### TASK TO CARRY OUT
Please give the number of lines in the records below where the word "Given" occurs, and nothing else.

────────────────────

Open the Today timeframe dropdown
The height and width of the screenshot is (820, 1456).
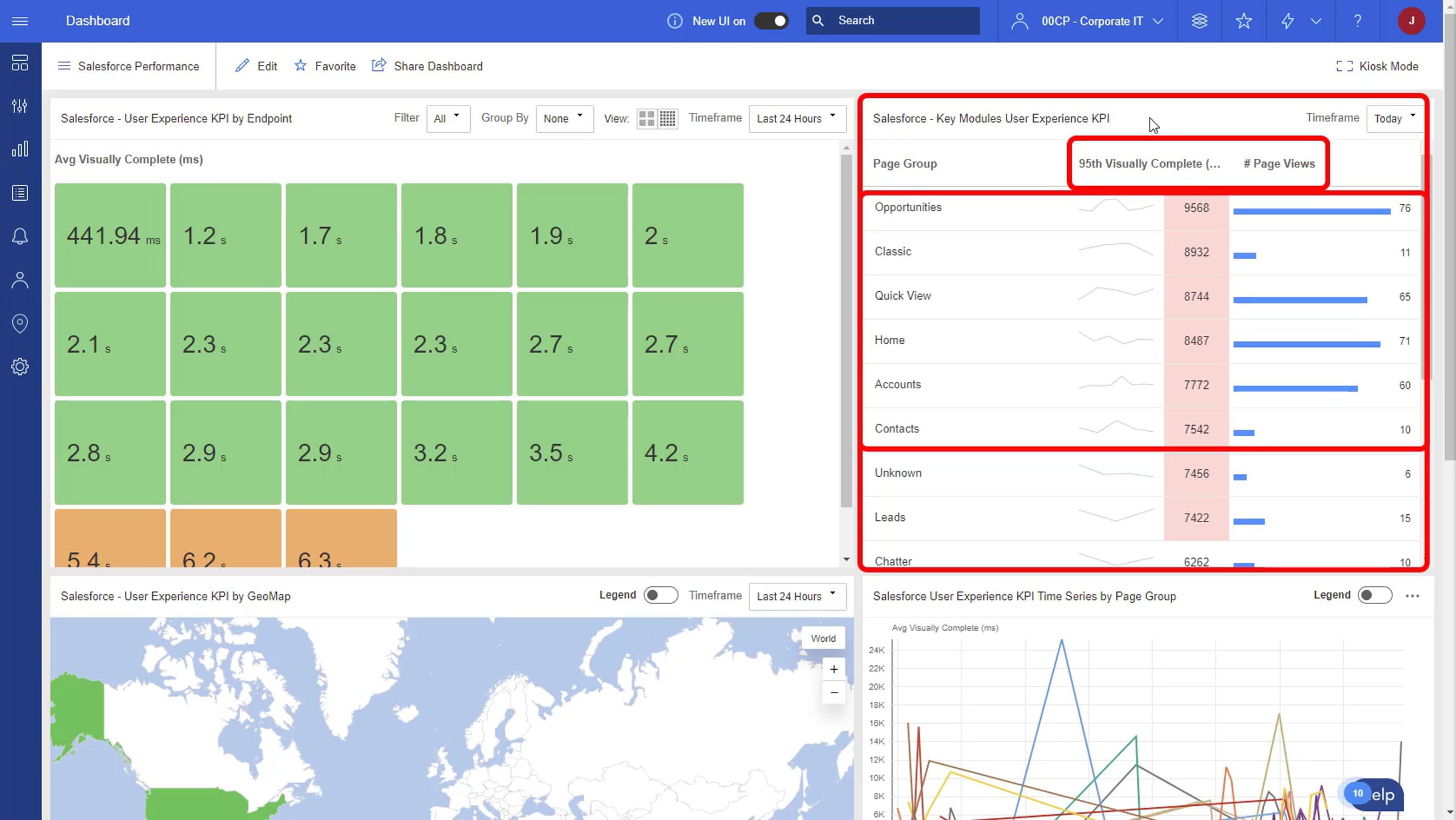pos(1394,118)
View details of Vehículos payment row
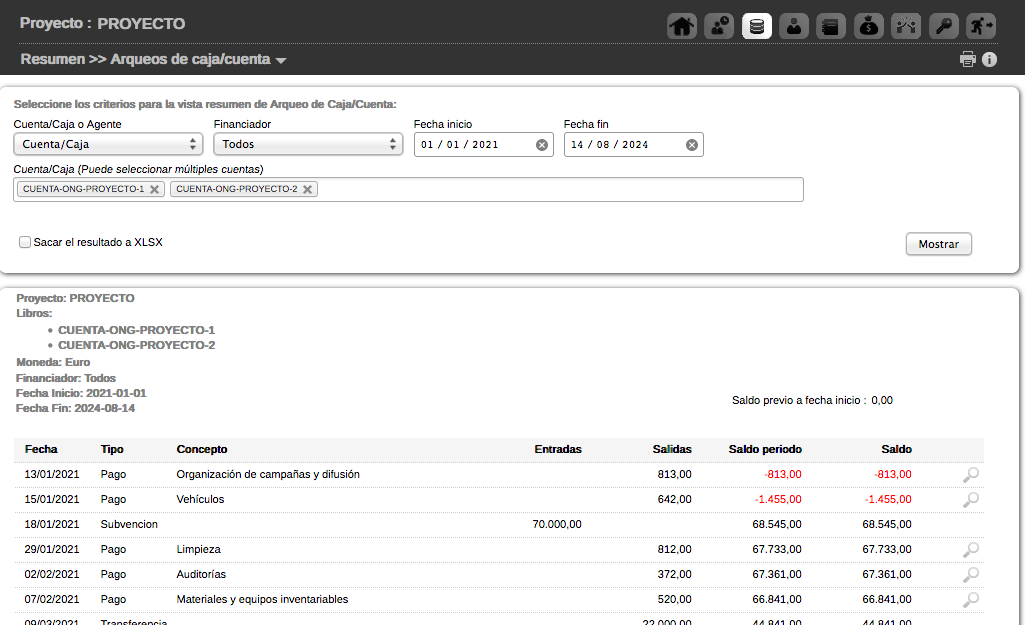 pyautogui.click(x=970, y=499)
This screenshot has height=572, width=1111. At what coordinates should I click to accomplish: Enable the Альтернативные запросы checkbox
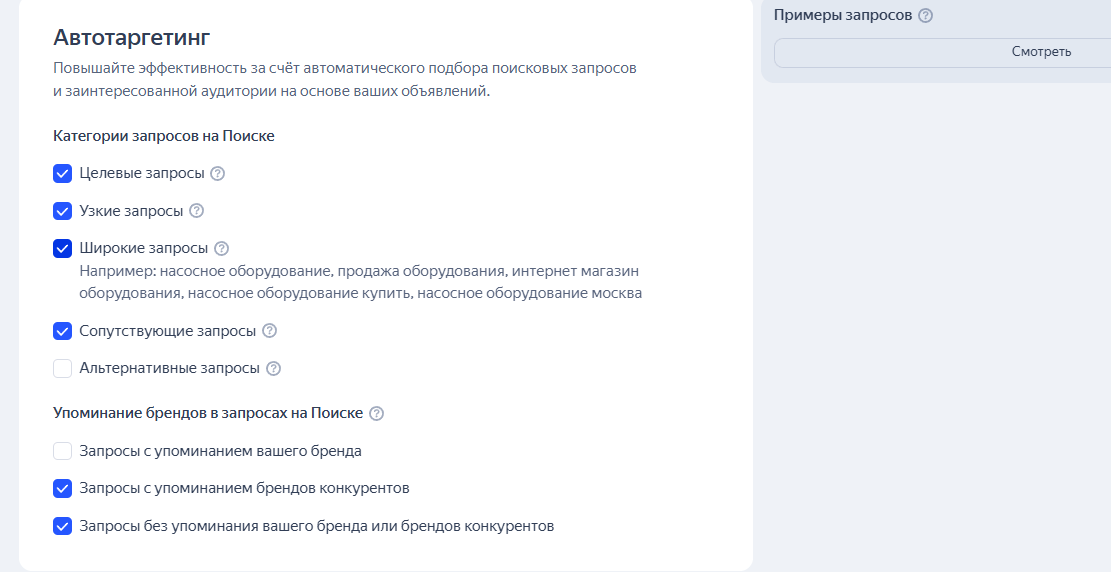click(x=63, y=368)
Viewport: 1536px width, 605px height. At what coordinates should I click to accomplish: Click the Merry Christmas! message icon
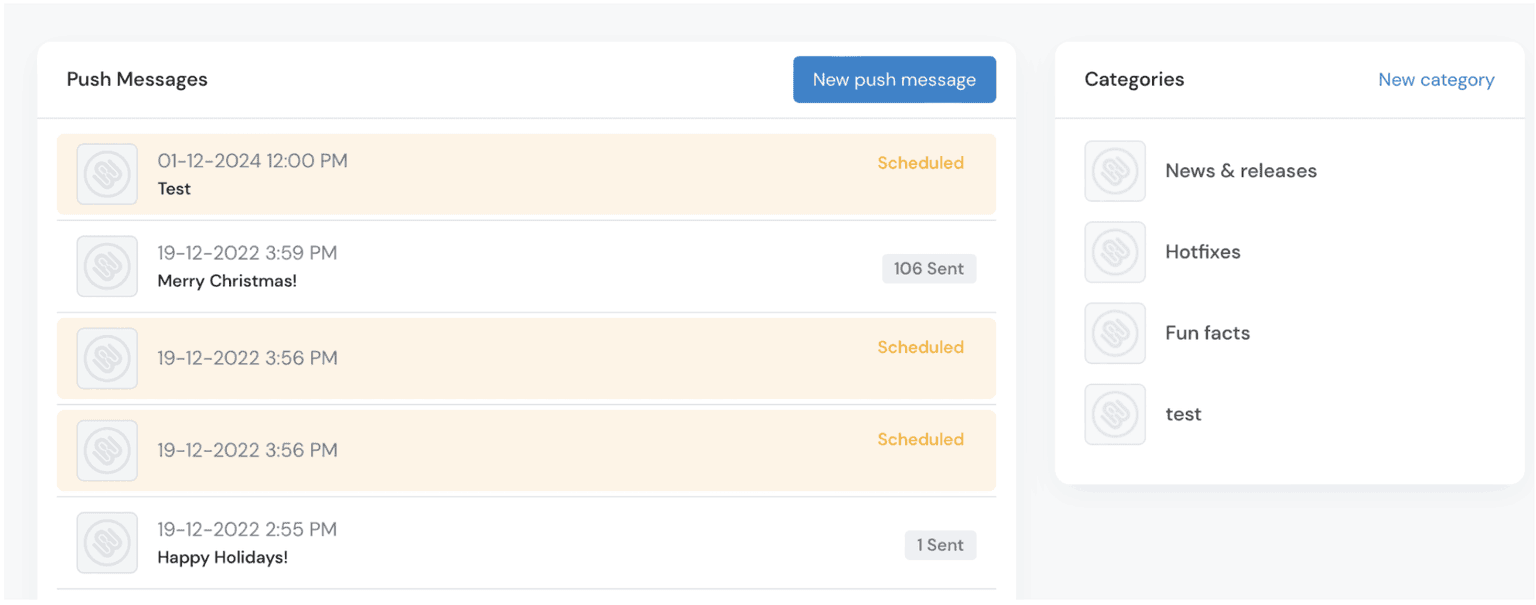(x=107, y=266)
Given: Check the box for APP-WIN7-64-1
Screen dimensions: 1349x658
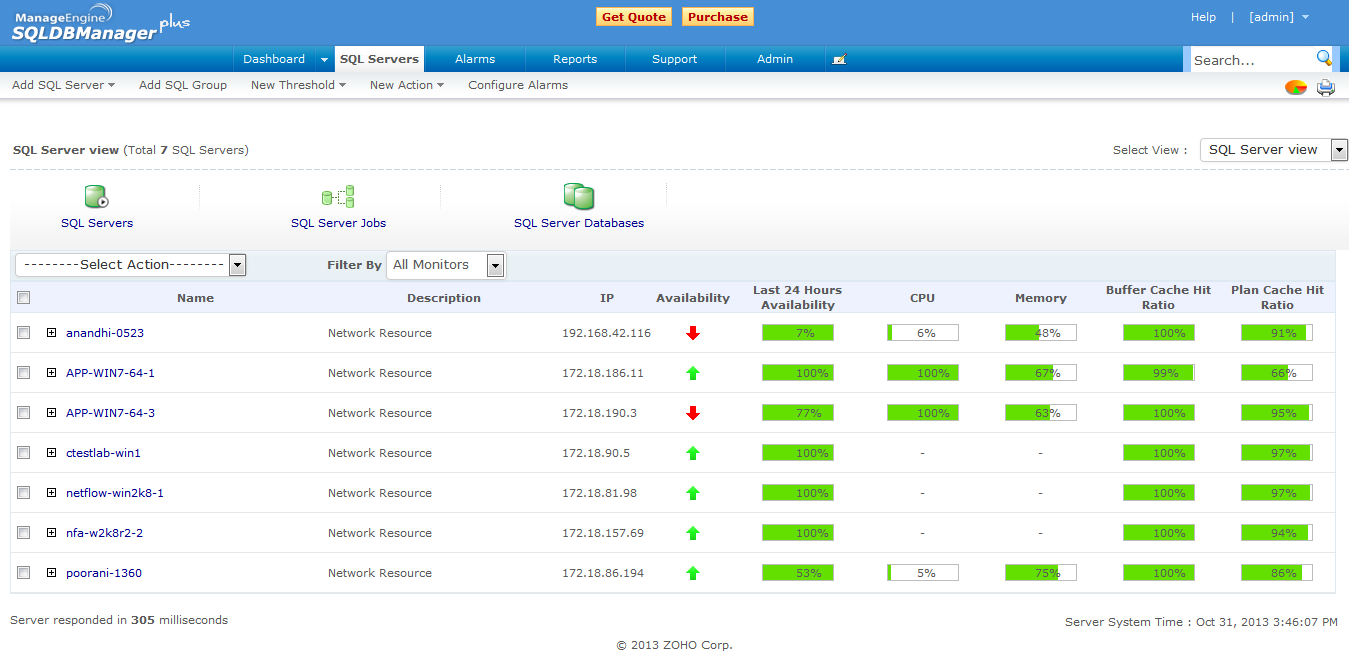Looking at the screenshot, I should [x=24, y=373].
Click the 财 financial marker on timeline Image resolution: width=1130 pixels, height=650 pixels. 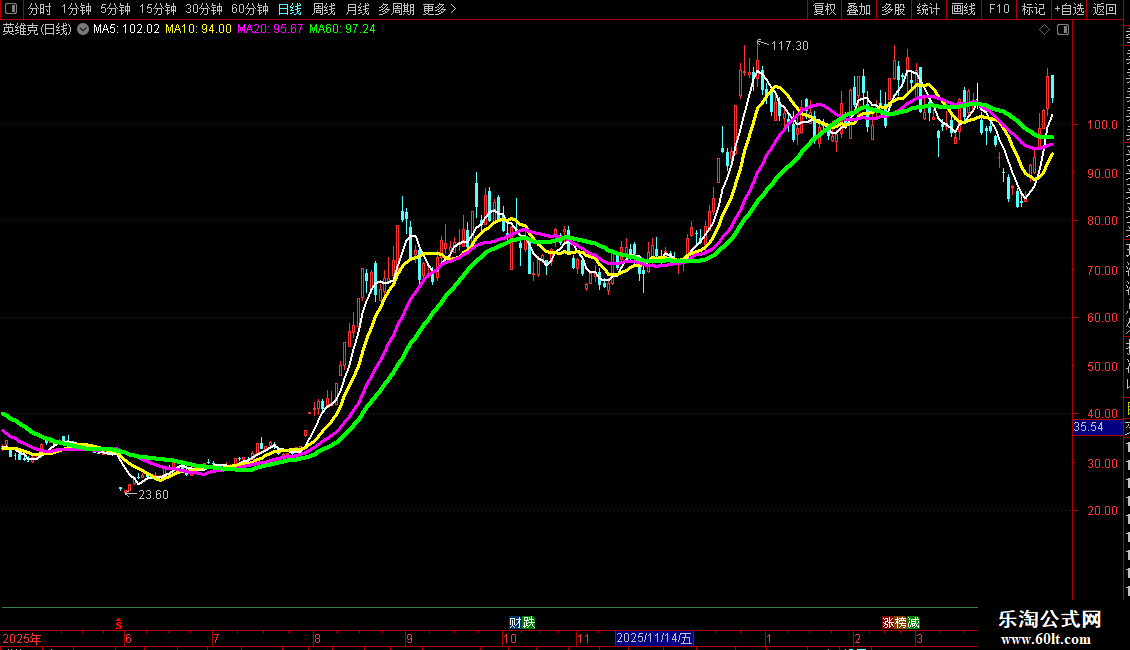[x=515, y=623]
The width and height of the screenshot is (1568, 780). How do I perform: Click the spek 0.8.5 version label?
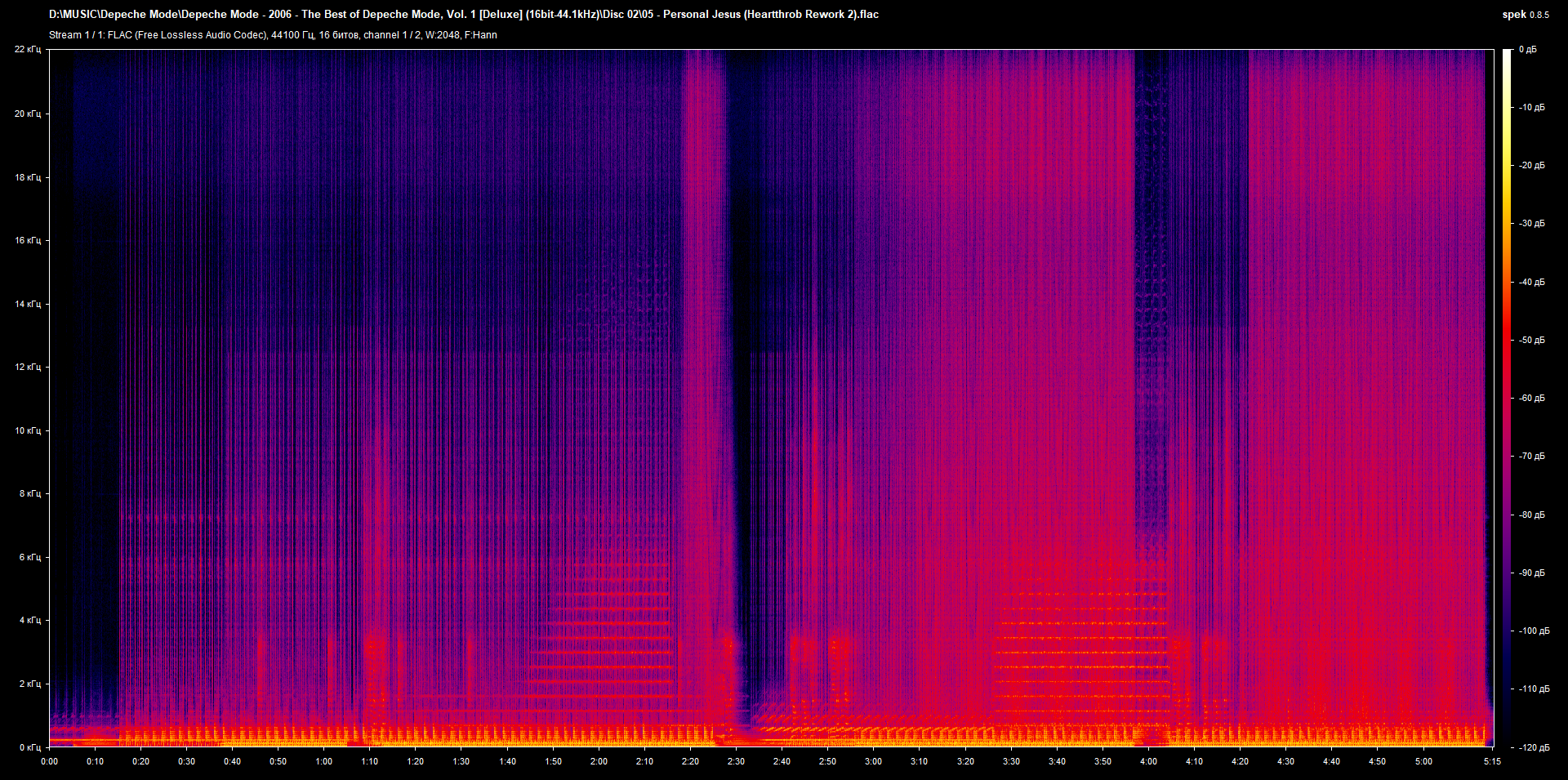[x=1525, y=15]
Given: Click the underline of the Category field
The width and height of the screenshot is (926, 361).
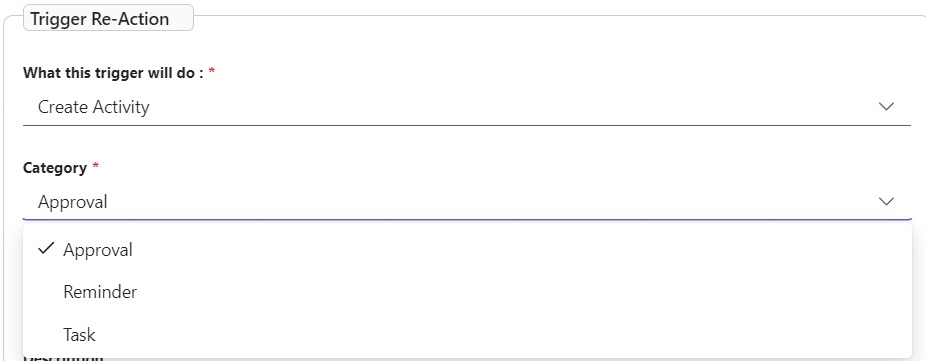Looking at the screenshot, I should click(x=467, y=219).
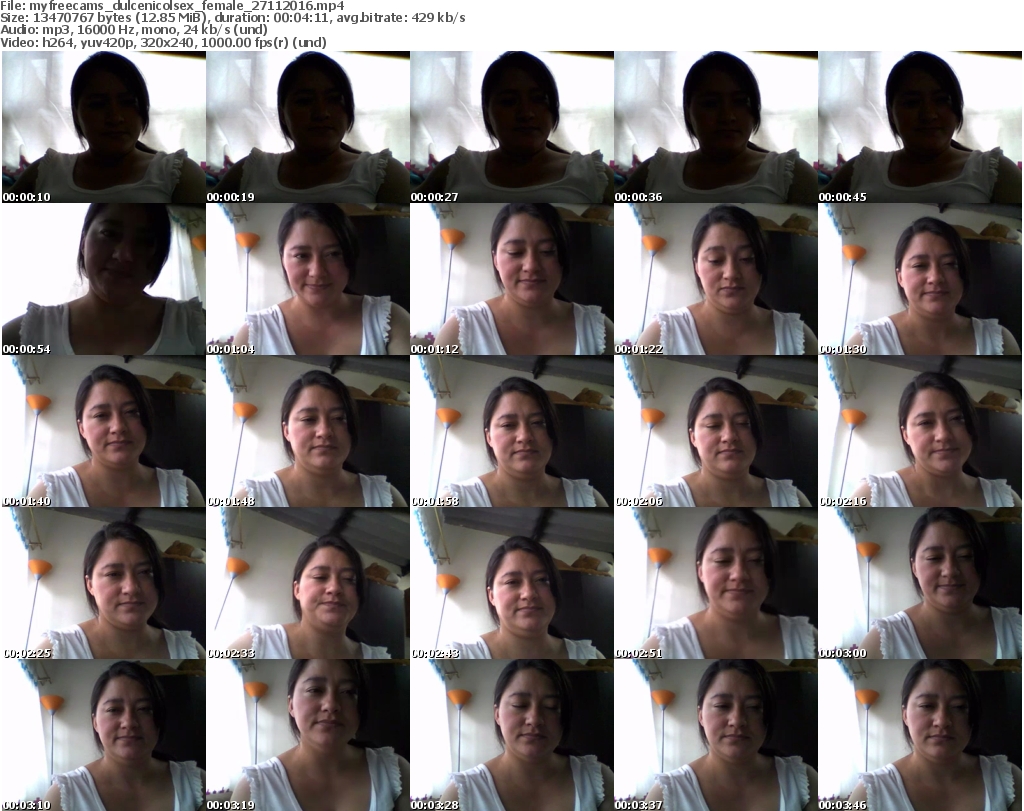This screenshot has height=811, width=1024.
Task: Click the thumbnail marked 00:01:58
Action: pos(511,431)
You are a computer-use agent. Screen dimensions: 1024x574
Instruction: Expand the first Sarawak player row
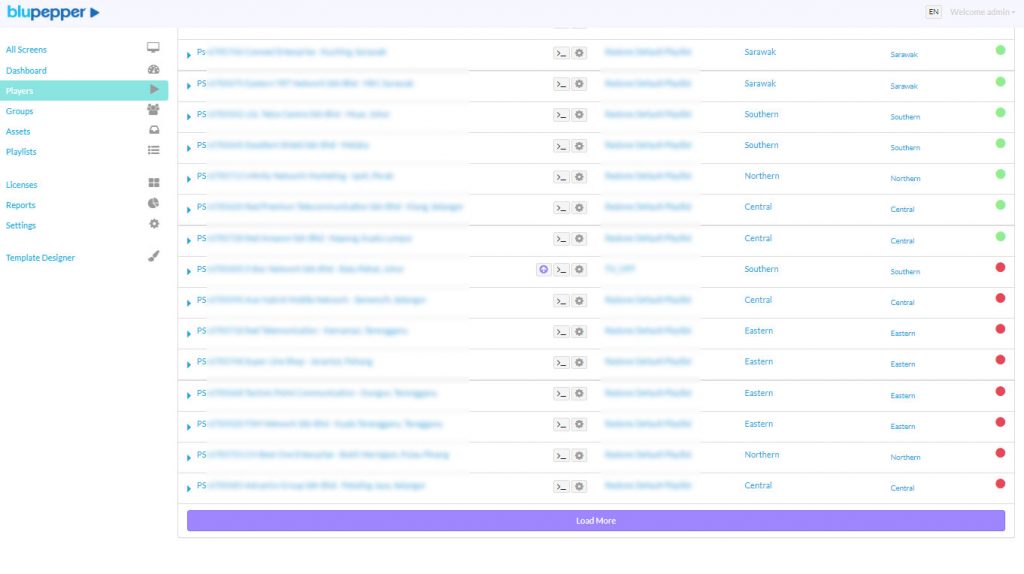pos(189,54)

────────────────────

### RESPONSE TO THIS EXERCISE
2